To Look or To Love - Voyeurism in Pakistan

This was meant to be a blog post - I had even written out the first para... then i decided it would do better as an idea for my first academic paper in like two and a half years.

so while the writing is not of the usual brilliance you have come to expect, and my non-plagiarized academic work is quite shabby, the contents are pretty contemporary and happening, so as the wise man said, "Enjooay..."

The aim of this paper is to use psychoanalysis to read two pieces of text in the form of e-mails. Both were written by students at a Pakistani university denouncing what they described as the “public display of affection.” But while the authors claimed that their protests were based on their values, this paper asserts that they were in fact a manifestation of their own voyeuristic tendencies.

I
A few weeks ago, one of Pakistan’s premier universities, the Lahore University of Management Sciences (LUMS) made global headlines after its administration decided to “ban kissing on campus.” Many of the international newspapers covering this story chose to focus on it as an example of cultural clashes within a country fighting “terrorism.” However, the entire issue speaks of a lot more than a simplistic cultural divide in Pakistani society.

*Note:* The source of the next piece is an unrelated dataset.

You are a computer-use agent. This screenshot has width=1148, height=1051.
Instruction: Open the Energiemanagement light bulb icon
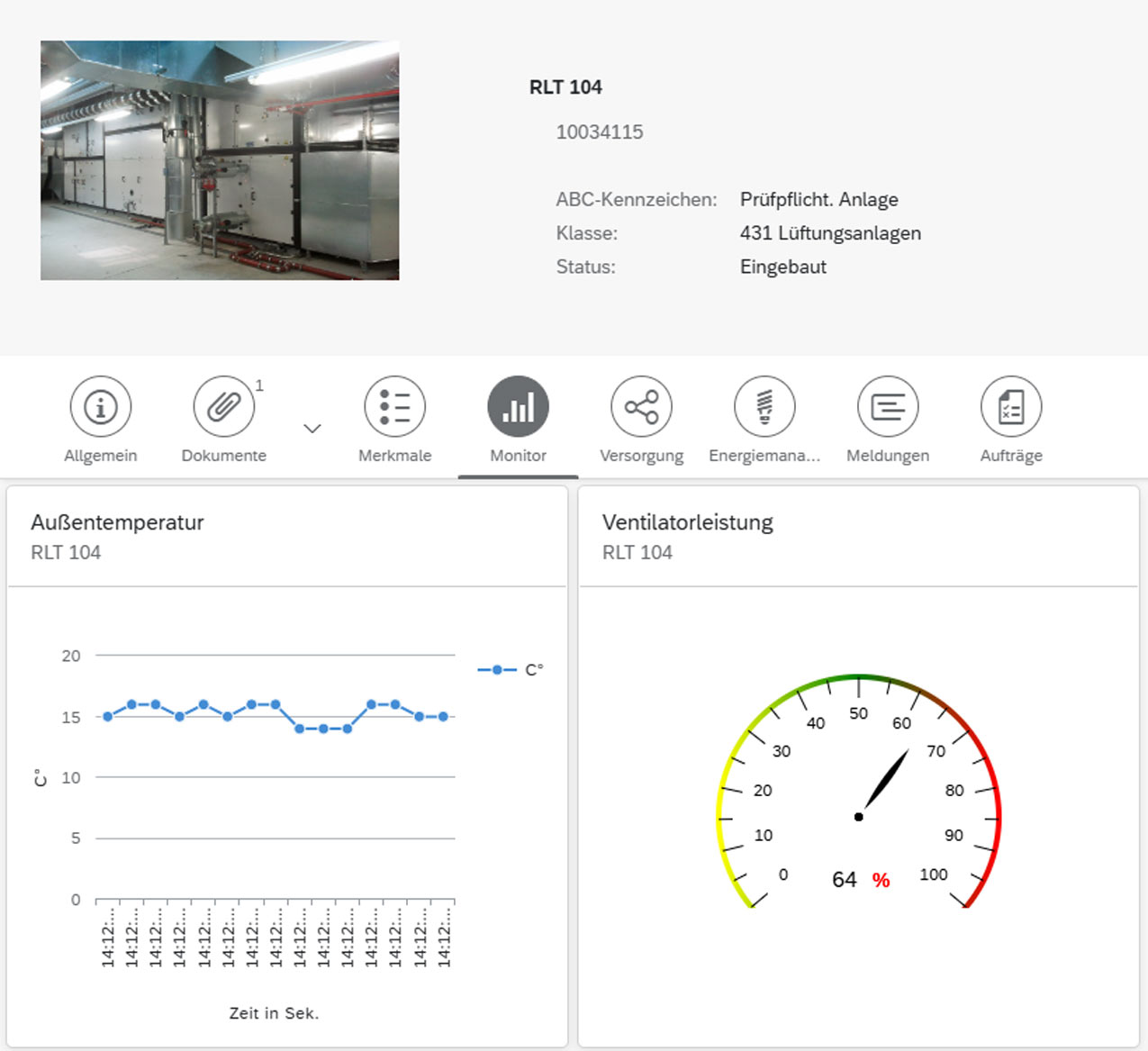(x=764, y=407)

The controversy began with the e-mails themselves – the first text chosen for this paper was the one that sparked the debate. Entitled ‘To Love or not to Love’ it was sent out to all the university’s students. It sparked a huge reaction from the students as well as staff, and the second chosen text was one of the earliest responses to the original e-mail.

(both e-mails are included at the end of this paper in their original format)

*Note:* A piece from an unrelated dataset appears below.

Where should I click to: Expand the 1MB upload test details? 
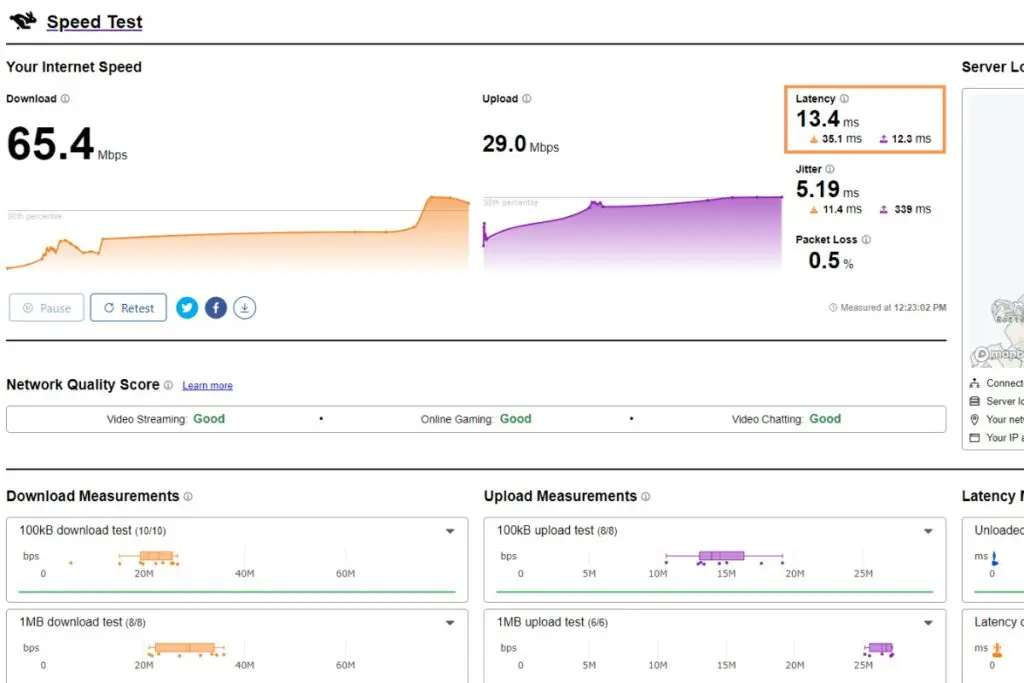tap(926, 622)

However, before turning to read these texts, we must familiarize ourselves with the concepts that inform their reading.

Jean Michel-Hirt, drawing on Freud, describes the concept of voyeurism as a “a deviant manifestation of sexuality that involves looking without being seen in order to obtain sexual pleasure.”

II
Voyeurism however is not merely the act of looking at what is illicit – it actually inhabits a far wider and more complex range of actions. Thus it can also be understood as a “…‘refusal’ to be seen as an object and, thus, a negation of object loss. It is an exclusive concentration on visual mastery, on the first position.”

This drive to gain ‘exclusive concentration’ of looking has been identified by scholars as prevalent in the process of narration. The narrator, by removing itself from the narration, gains the ability to see (and tell) without being seen itself. Hence, scholars posit, “that narrative is fundamentally voyeuristic, concerned with the veiling and unveiling of objects.”

Now let us turn to the texts in question. The first e-mail, which began the controversy, opens with the following lines:

“I don't know what is wrong with the new freshman,and some seniors too,they have a special and an uncontrolled need to seek physical consolation from the members of opposite sex many times in a day,in public,and in places where EVERYBODY can witness it.”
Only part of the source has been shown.